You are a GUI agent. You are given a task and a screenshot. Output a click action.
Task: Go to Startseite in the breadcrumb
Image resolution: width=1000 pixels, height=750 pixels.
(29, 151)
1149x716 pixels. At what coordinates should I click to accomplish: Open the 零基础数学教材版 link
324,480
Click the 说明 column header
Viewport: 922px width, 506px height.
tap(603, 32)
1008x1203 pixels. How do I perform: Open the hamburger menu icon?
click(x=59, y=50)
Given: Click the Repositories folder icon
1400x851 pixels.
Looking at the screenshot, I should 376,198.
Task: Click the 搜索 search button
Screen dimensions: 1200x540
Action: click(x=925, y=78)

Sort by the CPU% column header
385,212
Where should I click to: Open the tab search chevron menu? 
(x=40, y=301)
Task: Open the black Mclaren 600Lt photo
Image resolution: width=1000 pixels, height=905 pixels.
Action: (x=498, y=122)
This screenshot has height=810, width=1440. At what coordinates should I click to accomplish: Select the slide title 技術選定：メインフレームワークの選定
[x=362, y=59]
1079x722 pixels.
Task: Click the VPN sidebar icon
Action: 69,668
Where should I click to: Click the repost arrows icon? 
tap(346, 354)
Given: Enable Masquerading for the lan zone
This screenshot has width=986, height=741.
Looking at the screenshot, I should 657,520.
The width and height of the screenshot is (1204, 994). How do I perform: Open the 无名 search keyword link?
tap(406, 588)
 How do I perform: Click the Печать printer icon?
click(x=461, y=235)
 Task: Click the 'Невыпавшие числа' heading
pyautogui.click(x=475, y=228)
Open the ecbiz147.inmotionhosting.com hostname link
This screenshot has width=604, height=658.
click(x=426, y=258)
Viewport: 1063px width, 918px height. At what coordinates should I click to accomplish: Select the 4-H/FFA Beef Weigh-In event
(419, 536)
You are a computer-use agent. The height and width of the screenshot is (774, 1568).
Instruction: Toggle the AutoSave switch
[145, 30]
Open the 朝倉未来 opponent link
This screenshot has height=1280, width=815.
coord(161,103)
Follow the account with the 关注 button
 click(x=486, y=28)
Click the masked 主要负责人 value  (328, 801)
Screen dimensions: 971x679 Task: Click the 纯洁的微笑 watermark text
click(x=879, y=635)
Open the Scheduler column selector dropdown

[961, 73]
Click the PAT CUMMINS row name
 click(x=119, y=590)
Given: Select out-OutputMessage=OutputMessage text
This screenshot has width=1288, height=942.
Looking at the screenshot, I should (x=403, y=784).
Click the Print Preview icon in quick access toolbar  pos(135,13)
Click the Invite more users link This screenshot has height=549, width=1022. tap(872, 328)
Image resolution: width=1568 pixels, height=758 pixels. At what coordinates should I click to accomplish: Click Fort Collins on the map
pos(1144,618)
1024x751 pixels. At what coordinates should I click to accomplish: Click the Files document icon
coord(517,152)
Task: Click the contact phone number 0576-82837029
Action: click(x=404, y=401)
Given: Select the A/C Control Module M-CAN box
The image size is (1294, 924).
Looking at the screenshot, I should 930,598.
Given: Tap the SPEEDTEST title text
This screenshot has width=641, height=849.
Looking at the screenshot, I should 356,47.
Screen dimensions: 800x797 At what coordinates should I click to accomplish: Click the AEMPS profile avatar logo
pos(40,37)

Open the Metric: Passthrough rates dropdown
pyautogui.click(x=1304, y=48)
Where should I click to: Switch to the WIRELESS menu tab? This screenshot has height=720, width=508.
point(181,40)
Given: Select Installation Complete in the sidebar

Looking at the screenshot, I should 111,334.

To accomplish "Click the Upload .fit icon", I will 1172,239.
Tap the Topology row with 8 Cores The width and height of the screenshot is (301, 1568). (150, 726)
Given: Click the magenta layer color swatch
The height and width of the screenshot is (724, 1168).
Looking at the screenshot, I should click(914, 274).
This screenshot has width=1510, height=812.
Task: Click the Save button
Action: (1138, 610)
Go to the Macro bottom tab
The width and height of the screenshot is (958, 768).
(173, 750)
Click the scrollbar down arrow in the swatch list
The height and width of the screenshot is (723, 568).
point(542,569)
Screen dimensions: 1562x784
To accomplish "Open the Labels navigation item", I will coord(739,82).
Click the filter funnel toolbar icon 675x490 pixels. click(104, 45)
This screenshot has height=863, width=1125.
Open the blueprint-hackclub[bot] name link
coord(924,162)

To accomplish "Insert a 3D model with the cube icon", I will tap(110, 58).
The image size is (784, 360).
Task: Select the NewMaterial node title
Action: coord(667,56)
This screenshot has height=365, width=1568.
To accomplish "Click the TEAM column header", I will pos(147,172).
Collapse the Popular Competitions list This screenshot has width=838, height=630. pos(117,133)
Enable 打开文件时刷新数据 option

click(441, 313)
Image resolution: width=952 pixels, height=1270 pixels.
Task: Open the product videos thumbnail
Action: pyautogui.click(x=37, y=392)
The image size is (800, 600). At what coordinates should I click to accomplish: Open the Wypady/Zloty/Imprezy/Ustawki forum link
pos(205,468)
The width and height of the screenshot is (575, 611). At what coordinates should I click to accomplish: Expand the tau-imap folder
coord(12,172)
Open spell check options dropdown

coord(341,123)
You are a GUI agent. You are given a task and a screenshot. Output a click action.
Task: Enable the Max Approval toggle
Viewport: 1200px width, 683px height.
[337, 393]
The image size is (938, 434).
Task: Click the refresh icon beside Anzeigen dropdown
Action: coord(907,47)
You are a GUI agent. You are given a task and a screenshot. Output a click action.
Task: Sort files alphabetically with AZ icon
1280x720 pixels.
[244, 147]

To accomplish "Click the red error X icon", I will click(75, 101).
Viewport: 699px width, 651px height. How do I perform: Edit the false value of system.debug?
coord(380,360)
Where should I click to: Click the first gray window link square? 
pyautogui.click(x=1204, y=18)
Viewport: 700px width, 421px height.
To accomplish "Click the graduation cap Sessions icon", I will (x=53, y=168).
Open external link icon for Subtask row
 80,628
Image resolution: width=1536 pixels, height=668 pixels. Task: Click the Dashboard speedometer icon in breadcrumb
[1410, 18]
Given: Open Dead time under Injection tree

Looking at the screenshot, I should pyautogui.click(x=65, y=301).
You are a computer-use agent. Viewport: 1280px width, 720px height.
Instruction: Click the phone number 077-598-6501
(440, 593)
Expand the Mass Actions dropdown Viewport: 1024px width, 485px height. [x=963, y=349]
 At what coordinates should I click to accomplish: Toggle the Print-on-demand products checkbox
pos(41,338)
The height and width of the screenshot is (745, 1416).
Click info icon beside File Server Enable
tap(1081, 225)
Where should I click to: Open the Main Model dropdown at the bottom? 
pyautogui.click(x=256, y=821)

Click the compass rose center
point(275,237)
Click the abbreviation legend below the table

########################################

#### Requirement
Your task is to copy every entry above, exactly as written.

#### Task result
You are a GUI agent. You are given a task and a screenshot. Output a click action.
Task: Go to Startseite in the breadcrumb
Image resolution: width=1000 pixels, height=750 pixels.
(29, 151)
1149x716 pixels. At what coordinates should I click to accomplish: Open the 零基础数学教材版 link
324,480
Click the 说明 column header
Viewport: 922px width, 506px height.
tap(603, 32)
1008x1203 pixels. How do I perform: Open the hamburger menu icon?
click(x=59, y=50)
Given: Click the Repositories folder icon
1400x851 pixels.
Looking at the screenshot, I should 376,198.
Task: Click the 搜索 search button
Screen dimensions: 1200x540
Action: click(x=925, y=78)

Sort by the CPU% column header
385,212
Where should I click to: Open the tab search chevron menu? 
(x=40, y=301)
Task: Open the black Mclaren 600Lt photo
Image resolution: width=1000 pixels, height=905 pixels.
Action: (x=498, y=122)
This screenshot has height=810, width=1440. At what coordinates should I click to accomplish: Select the slide title 技術選定：メインフレームワークの選定
[x=362, y=59]
1079x722 pixels.
Task: Click the VPN sidebar icon
Action: 69,668
Where should I click to: Click the repost arrows icon? 
tap(346, 354)
Given: Enable Masquerading for the lan zone
This screenshot has width=986, height=741.
Looking at the screenshot, I should 657,520.
The width and height of the screenshot is (1204, 994). How do I perform: Open the 无名 search keyword link?
tap(406, 588)
 How do I perform: Click the Печать printer icon?
click(x=461, y=235)
 Task: Click the 'Невыпавшие числа' heading
pyautogui.click(x=475, y=228)
Open the ecbiz147.inmotionhosting.com hostname link
This screenshot has width=604, height=658.
click(x=426, y=258)
Viewport: 1063px width, 918px height. At what coordinates should I click to accomplish: Select the 4-H/FFA Beef Weigh-In event
(419, 536)
You are a computer-use agent. The height and width of the screenshot is (774, 1568).
Instruction: Toggle the AutoSave switch
[145, 30]
Open the 朝倉未来 opponent link
This screenshot has height=1280, width=815.
coord(161,103)
Follow the account with the 关注 button
 click(x=486, y=28)
Click the masked 主要负责人 value  (328, 801)
Screen dimensions: 971x679 Task: Click the 纯洁的微笑 watermark text
click(x=879, y=635)
Open the Scheduler column selector dropdown

[961, 73]
Click the PAT CUMMINS row name
 click(x=119, y=590)
Given: Select out-OutputMessage=OutputMessage text
This screenshot has width=1288, height=942.
Looking at the screenshot, I should (x=403, y=784).
Click the Print Preview icon in quick access toolbar  pos(135,13)
Click the Invite more users link This screenshot has height=549, width=1022. tap(872, 328)
Image resolution: width=1568 pixels, height=758 pixels. At what coordinates should I click to accomplish: Click Fort Collins on the map
pos(1144,618)
1024x751 pixels. At what coordinates should I click to accomplish: Click the Files document icon
coord(517,152)
Task: Click the contact phone number 0576-82837029
Action: click(x=404, y=401)
Given: Select the A/C Control Module M-CAN box
The image size is (1294, 924).
Looking at the screenshot, I should 930,598.
Given: Tap the SPEEDTEST title text
This screenshot has width=641, height=849.
Looking at the screenshot, I should 356,47.
Screen dimensions: 800x797 At what coordinates should I click to accomplish: Click the AEMPS profile avatar logo
pos(40,37)

Open the Metric: Passthrough rates dropdown
pyautogui.click(x=1304, y=48)
Where should I click to: Switch to the WIRELESS menu tab? This screenshot has height=720, width=508.
point(181,40)
Given: Select Installation Complete in the sidebar

Looking at the screenshot, I should 111,334.

To accomplish "Click the Upload .fit icon", I will 1172,239.
Tap the Topology row with 8 Cores The width and height of the screenshot is (301, 1568). (150, 726)
Given: Click the magenta layer color swatch
The height and width of the screenshot is (724, 1168).
Looking at the screenshot, I should click(914, 274).
This screenshot has width=1510, height=812.
Task: Click the Save button
Action: (1138, 610)
Go to the Macro bottom tab
The width and height of the screenshot is (958, 768).
(173, 750)
Click the scrollbar down arrow in the swatch list
The height and width of the screenshot is (723, 568).
point(542,569)
Screen dimensions: 1562x784
To accomplish "Open the Labels navigation item", I will coord(739,82).
Click the filter funnel toolbar icon 675x490 pixels. click(104, 45)
This screenshot has height=863, width=1125.
Open the blueprint-hackclub[bot] name link
coord(924,162)

To accomplish "Insert a 3D model with the cube icon", I will tap(110, 58).
The image size is (784, 360).
Task: Select the NewMaterial node title
Action: coord(667,56)
This screenshot has height=365, width=1568.
To accomplish "Click the TEAM column header", I will pos(147,172).
Collapse the Popular Competitions list This screenshot has width=838, height=630. pos(117,133)
Enable 打开文件时刷新数据 option

click(441, 313)
Image resolution: width=952 pixels, height=1270 pixels.
Task: Open the product videos thumbnail
Action: pyautogui.click(x=37, y=392)
The image size is (800, 600). At what coordinates should I click to accomplish: Open the Wypady/Zloty/Imprezy/Ustawki forum link
pos(205,468)
The width and height of the screenshot is (575, 611). At what coordinates should I click to accomplish: Expand the tau-imap folder
coord(12,172)
Open spell check options dropdown

coord(341,123)
You are a GUI agent. You are given a task and a screenshot. Output a click action.
Task: Enable the Max Approval toggle
Viewport: 1200px width, 683px height.
[337, 393]
The image size is (938, 434).
Task: Click the refresh icon beside Anzeigen dropdown
Action: coord(907,47)
You are a GUI agent. You are given a task and a screenshot. Output a click action.
Task: Sort files alphabetically with AZ icon
1280x720 pixels.
[244, 147]

To accomplish "Click the red error X icon", I will click(75, 101).
Viewport: 699px width, 651px height. How do I perform: Edit the false value of system.debug?
coord(380,360)
Where should I click to: Click the first gray window link square? 
pyautogui.click(x=1204, y=18)
Viewport: 700px width, 421px height.
To accomplish "Click the graduation cap Sessions icon", I will (x=53, y=168).
Open external link icon for Subtask row
 80,628
Image resolution: width=1536 pixels, height=668 pixels. Task: Click the Dashboard speedometer icon in breadcrumb
[1410, 18]
Given: Open Dead time under Injection tree

Looking at the screenshot, I should pyautogui.click(x=65, y=301).
You are a computer-use agent. Viewport: 1280px width, 720px height.
Instruction: Click the phone number 077-598-6501
(440, 593)
Expand the Mass Actions dropdown Viewport: 1024px width, 485px height. [x=963, y=349]
 At what coordinates should I click to accomplish: Toggle the Print-on-demand products checkbox
pos(41,338)
The height and width of the screenshot is (745, 1416).
Click info icon beside File Server Enable
tap(1081, 225)
Where should I click to: Open the Main Model dropdown at the bottom? 
pyautogui.click(x=256, y=821)

Click the compass rose center
point(275,237)
Click the abbreviation legend below the table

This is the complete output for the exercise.